WHAT YOU WILL DO:
Can you edit the rows below so that each "Open" reads "Show" and nothing else changes? Leave the pictures out of your version.
>> begin DATA
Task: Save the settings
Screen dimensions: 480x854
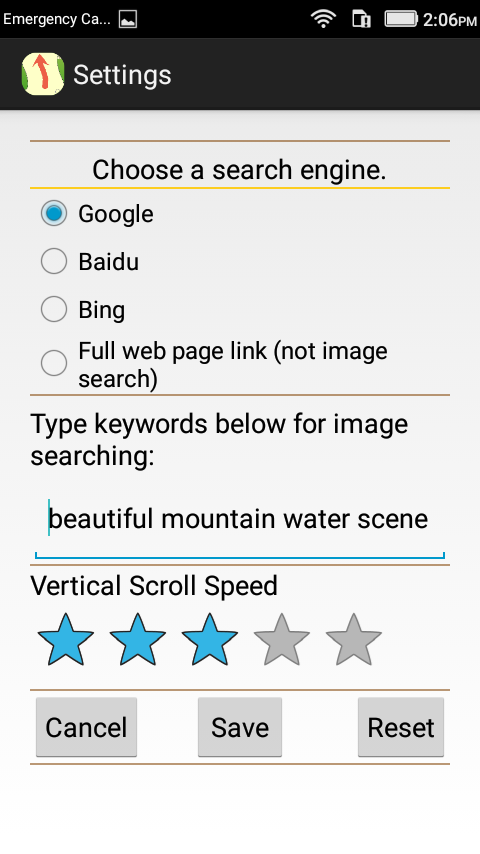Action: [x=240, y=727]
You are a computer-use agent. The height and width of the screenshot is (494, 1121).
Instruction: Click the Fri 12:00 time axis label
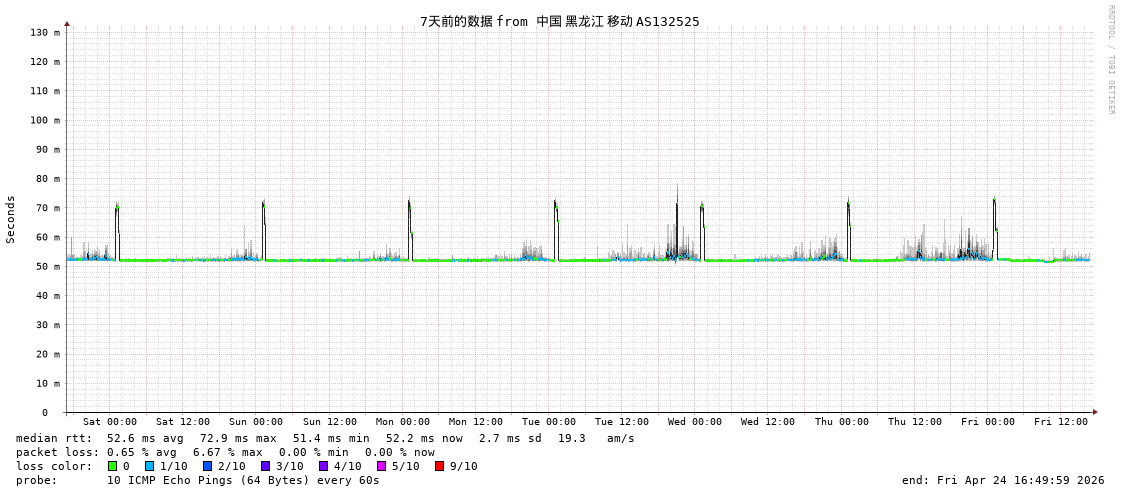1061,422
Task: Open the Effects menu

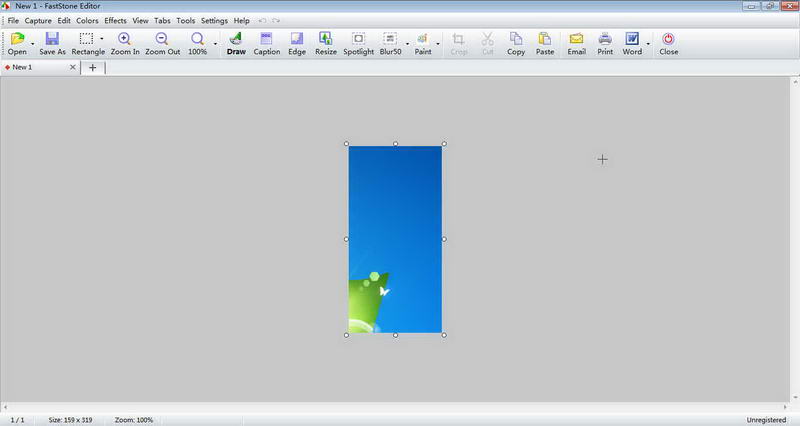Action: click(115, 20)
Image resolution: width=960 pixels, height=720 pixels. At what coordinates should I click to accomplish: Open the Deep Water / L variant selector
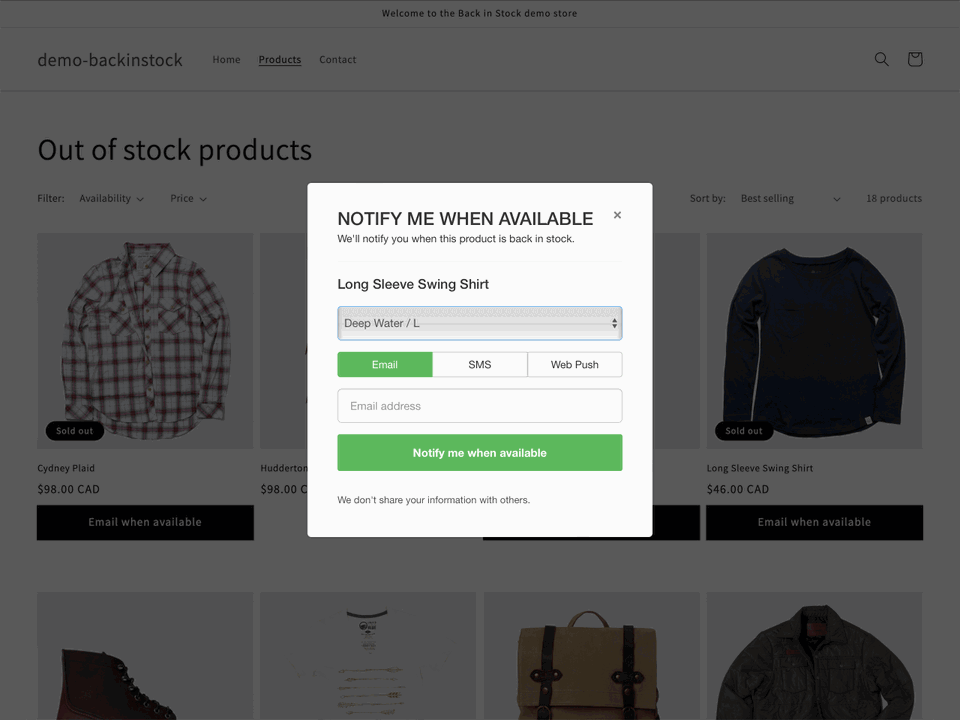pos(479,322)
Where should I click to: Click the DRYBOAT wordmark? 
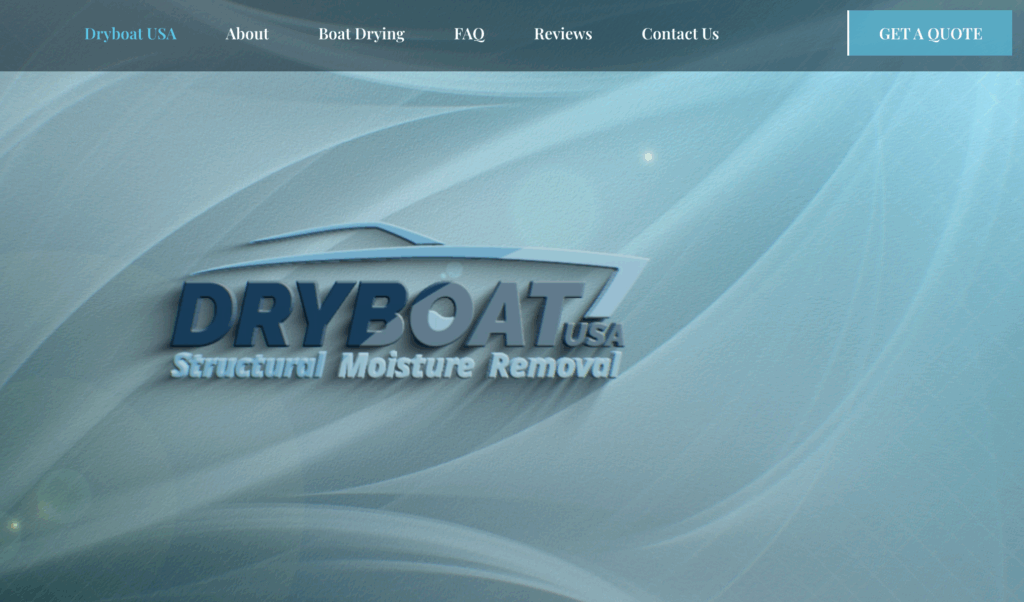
>> end DATA
SOLUTION TO THIS EXERCISE:
Task: Save the settings
Screen dimensions: 480x854
Action: [x=240, y=727]
You are a computer-use agent. The height and width of the screenshot is (494, 1121).
Instruction: Click the Fri 12:00 time axis label
1061,422
Task: Show the Effects menu

Action: click(115, 20)
Image resolution: width=960 pixels, height=720 pixels. At what coordinates should I click to accomplish: Show the Deep Water / L variant selector
pos(479,322)
Where should I click to: Click the DRYBOAT wordmark? 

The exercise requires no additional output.